El Gobierno presentó este lunes el programa financiero con horizonte hasta 2027, con el que busca ordenar cómo cubrir los vencimientos en dólares del Tesoro, que rondan los u$s37.400 millones según estimaciones de la consultora 1816.
La idea central del equipo de Luis Caputo es mostrar de dónde van a salir los dólares para llegar a ese tramo sin sobresaltos, en un contexto donde el acceso al financiamiento internacional todavía es limitado y el frente externo sigue siendo el principal foco de dudas.

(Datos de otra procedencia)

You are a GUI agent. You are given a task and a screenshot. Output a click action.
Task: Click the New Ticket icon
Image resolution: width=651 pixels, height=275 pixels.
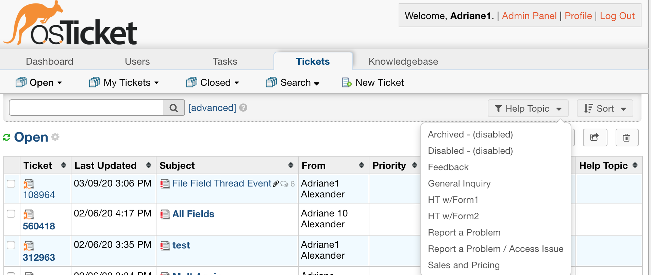coord(347,82)
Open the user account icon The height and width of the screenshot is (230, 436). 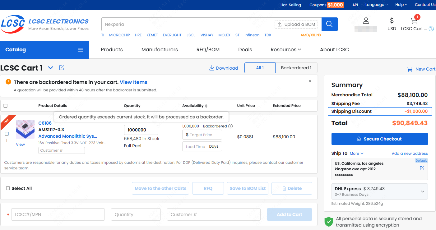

Para los analistas, la discusión pasa por una combinación de factores: cómo se refinancia la deuda, qué rol tendrá el FMI y si finalmente Argentina vuelve a colocar deuda en el mercado internacional.
Desde Eco Go, Sebastián Menescaldi explicó a Infobae que el desafío está en cómo se combinan las fuentes externas con el financiamiento local y en qué momento se consiguen esas divisas. El próximo año, además, concentra una parte importante de los vencimientos.
En esa misma línea, la relación con el Fondo Monetario Internacional sigue siendo una pieza central dentro del esquema de refinanciación.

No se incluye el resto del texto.